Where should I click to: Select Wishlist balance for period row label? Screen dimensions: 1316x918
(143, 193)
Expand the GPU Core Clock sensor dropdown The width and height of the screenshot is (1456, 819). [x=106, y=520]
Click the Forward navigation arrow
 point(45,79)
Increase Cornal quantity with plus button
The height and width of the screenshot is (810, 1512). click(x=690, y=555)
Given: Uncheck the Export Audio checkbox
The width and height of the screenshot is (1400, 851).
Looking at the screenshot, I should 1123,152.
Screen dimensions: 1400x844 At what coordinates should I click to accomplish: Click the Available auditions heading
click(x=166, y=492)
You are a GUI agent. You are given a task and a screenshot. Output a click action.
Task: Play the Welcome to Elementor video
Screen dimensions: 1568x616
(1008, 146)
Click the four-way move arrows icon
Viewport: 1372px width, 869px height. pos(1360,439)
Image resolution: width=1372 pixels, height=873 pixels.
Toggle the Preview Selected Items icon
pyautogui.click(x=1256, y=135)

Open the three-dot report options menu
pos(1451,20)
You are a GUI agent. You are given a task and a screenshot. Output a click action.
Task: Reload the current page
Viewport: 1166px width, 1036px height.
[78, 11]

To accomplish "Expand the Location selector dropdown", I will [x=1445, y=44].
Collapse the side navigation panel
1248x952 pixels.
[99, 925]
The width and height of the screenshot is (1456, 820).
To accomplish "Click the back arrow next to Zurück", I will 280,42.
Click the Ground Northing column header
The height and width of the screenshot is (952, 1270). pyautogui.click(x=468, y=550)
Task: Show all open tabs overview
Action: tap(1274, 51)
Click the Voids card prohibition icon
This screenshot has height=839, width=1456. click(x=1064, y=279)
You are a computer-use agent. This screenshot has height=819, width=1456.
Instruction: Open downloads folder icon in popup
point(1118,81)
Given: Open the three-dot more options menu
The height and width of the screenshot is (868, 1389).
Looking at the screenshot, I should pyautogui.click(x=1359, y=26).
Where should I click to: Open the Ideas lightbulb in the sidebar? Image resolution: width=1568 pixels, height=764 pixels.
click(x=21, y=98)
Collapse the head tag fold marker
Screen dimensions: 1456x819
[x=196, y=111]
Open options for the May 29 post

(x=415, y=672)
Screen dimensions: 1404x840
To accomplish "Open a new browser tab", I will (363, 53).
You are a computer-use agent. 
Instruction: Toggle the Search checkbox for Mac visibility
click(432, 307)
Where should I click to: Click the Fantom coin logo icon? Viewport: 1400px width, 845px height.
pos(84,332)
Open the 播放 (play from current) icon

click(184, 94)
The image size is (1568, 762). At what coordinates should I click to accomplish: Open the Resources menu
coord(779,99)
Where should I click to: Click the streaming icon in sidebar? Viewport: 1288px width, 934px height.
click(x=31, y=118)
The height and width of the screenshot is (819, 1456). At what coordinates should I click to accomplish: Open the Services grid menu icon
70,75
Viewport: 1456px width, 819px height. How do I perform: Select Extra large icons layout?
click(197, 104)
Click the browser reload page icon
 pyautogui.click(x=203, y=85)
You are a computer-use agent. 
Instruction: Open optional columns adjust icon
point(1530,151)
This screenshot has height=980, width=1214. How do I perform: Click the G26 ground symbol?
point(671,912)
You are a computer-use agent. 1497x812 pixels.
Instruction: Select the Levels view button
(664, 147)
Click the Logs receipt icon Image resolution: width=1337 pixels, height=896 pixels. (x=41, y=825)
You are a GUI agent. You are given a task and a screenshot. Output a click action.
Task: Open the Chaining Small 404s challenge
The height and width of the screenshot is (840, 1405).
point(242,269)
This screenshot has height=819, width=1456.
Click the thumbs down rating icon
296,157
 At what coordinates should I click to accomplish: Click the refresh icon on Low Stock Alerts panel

> _WHAT YOU ARE ASKED TO DO_
Write out the material again, matching every line.

> _SOLUTION_
Where should I click to: Select Wishlist balance for period row label? Screen dimensions: 1316x918
(143, 193)
Expand the GPU Core Clock sensor dropdown The width and height of the screenshot is (1456, 819). [x=106, y=520]
Click the Forward navigation arrow
 point(45,79)
Increase Cornal quantity with plus button
The height and width of the screenshot is (810, 1512). click(x=690, y=555)
Given: Uncheck the Export Audio checkbox
The width and height of the screenshot is (1400, 851).
Looking at the screenshot, I should 1123,152.
Screen dimensions: 1400x844 At what coordinates should I click to accomplish: Click the Available auditions heading
click(x=166, y=492)
You are a GUI agent. You are given a task and a screenshot. Output a click action.
Task: Play the Welcome to Elementor video
Screen dimensions: 1568x616
(1008, 146)
Click the four-way move arrows icon
Viewport: 1372px width, 869px height. pos(1360,439)
Image resolution: width=1372 pixels, height=873 pixels.
Toggle the Preview Selected Items icon
pyautogui.click(x=1256, y=135)

Open the three-dot report options menu
pos(1451,20)
You are a GUI agent. You are given a task and a screenshot. Output a click action.
Task: Reload the current page
Viewport: 1166px width, 1036px height.
[78, 11]

To accomplish "Expand the Location selector dropdown", I will [x=1445, y=44].
Collapse the side navigation panel
1248x952 pixels.
[99, 925]
The width and height of the screenshot is (1456, 820).
To accomplish "Click the back arrow next to Zurück", I will 280,42.
Click the Ground Northing column header
The height and width of the screenshot is (952, 1270). pyautogui.click(x=468, y=550)
Task: Show all open tabs overview
Action: tap(1274, 51)
Click the Voids card prohibition icon
This screenshot has height=839, width=1456. click(x=1064, y=279)
You are a computer-use agent. This screenshot has height=819, width=1456.
Instruction: Open downloads folder icon in popup
point(1118,81)
Given: Open the three-dot more options menu
The height and width of the screenshot is (868, 1389).
Looking at the screenshot, I should pyautogui.click(x=1359, y=26).
Where should I click to: Open the Ideas lightbulb in the sidebar? Image resolution: width=1568 pixels, height=764 pixels.
click(x=21, y=98)
Collapse the head tag fold marker
Screen dimensions: 1456x819
[x=196, y=111]
Open options for the May 29 post

(x=415, y=672)
Screen dimensions: 1404x840
To accomplish "Open a new browser tab", I will (363, 53).
You are a computer-use agent. 
Instruction: Toggle the Search checkbox for Mac visibility
click(432, 307)
Where should I click to: Click the Fantom coin logo icon? Viewport: 1400px width, 845px height.
pos(84,332)
Open the 播放 (play from current) icon

click(184, 94)
The image size is (1568, 762). At what coordinates should I click to accomplish: Open the Resources menu
coord(779,99)
Where should I click to: Click the streaming icon in sidebar? Viewport: 1288px width, 934px height.
click(x=31, y=118)
The height and width of the screenshot is (819, 1456). At what coordinates should I click to accomplish: Open the Services grid menu icon
70,75
Viewport: 1456px width, 819px height. How do I perform: Select Extra large icons layout?
click(197, 104)
Click the browser reload page icon
 pyautogui.click(x=203, y=85)
You are a computer-use agent. 
Instruction: Open optional columns adjust icon
point(1530,151)
This screenshot has height=980, width=1214. How do I perform: Click the G26 ground symbol?
point(671,912)
You are a computer-use agent. 1497x812 pixels.
Instruction: Select the Levels view button
(664, 147)
Click the Logs receipt icon Image resolution: width=1337 pixels, height=896 pixels. (x=41, y=825)
You are a GUI agent. You are given a task and a screenshot. Output a click action.
Task: Open the Chaining Small 404s challenge
The height and width of the screenshot is (840, 1405).
point(242,269)
This screenshot has height=819, width=1456.
Click the thumbs down rating icon
296,157
 At what coordinates should I click to accomplish: Click the refresh icon on Low Stock Alerts panel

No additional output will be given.